A tribute to Alf Ramsey, football’s forgotten hero

England’s 1966 World Cup triumph owed much to the team’s dedicated manager, loved by his players but monstrously treated by those in charge of the FA

Sir Alf Ramsey, England manager, at a training session c. 1970. [Getty Images] 
issue 02 September 2023

No better book about England’s victory in the football World Cup of 1966 and what followed it has ever been written. Duncan Hamilton’s Answered Prayers has the authority of a work of history and pulses with the narrative power of fiction. Its unlikely hero is Alf Ramsey. He emerges as a curiously complicated character through whom Hamilton tells his story.
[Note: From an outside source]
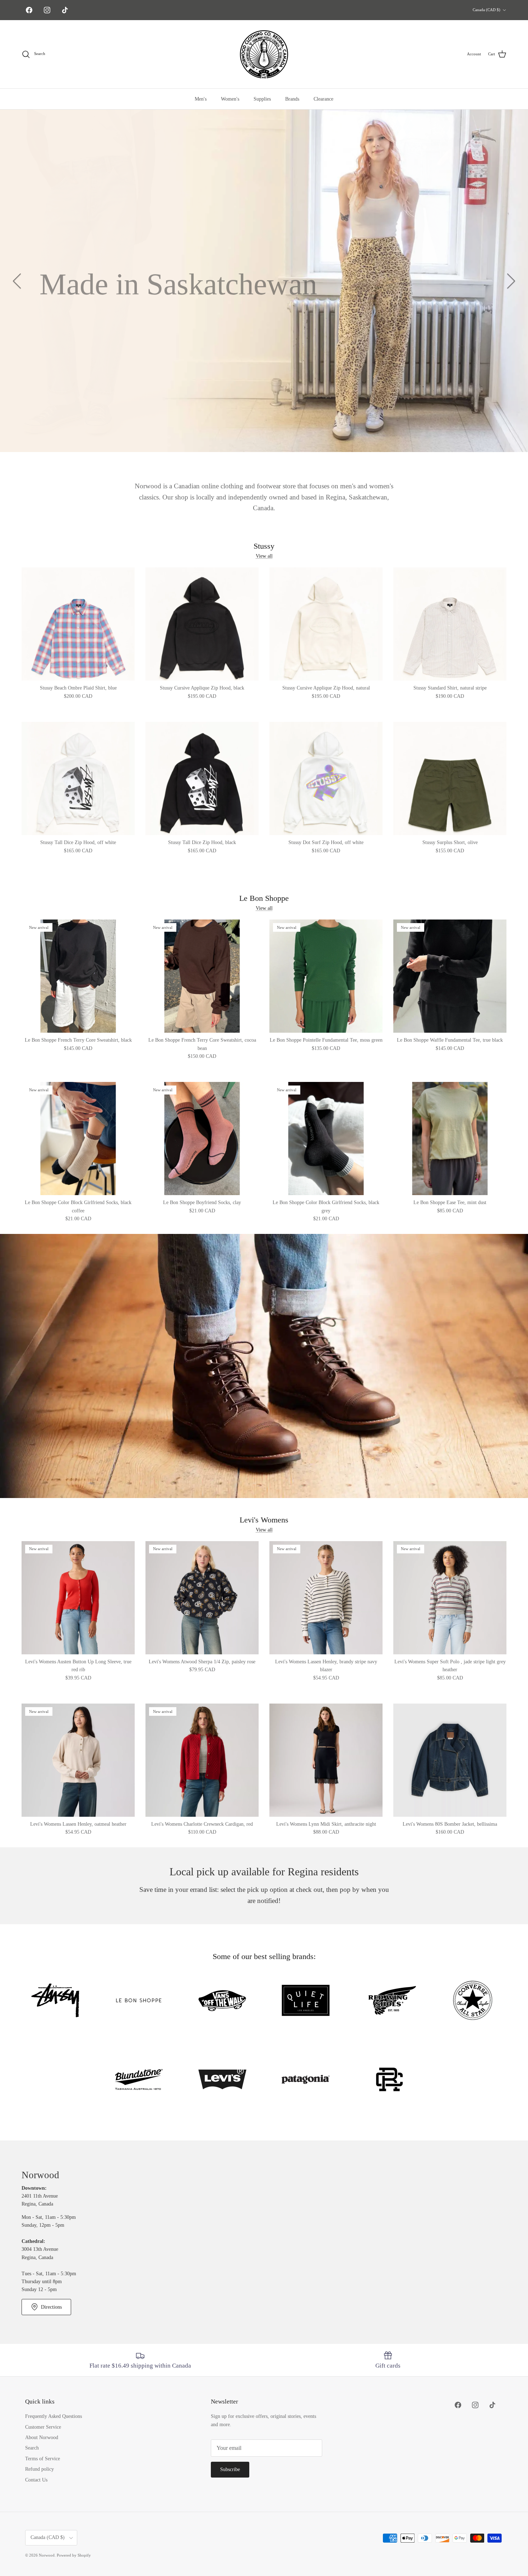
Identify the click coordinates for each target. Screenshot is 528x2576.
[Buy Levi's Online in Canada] (222, 2081)
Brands (292, 99)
The men in charge of the FA were regarded as a vengeful, ungrateful bunch of heartless incompetents

This is not a tale of the glory of that sunny day. It is instead a kind of melancholy eulogy. England won despite English football’s powers that be – ‘unpleasant men’ such as the FA’s Sir Harold Thompson, a distinguished professor of chemistry and fellow of Trinity College, Oxford, who ‘had the eyes of a dead fish’ and ‘was the kind of snob who looked down his stubby, patrician nose at anyone who didn’t possess either a title or a fortune’.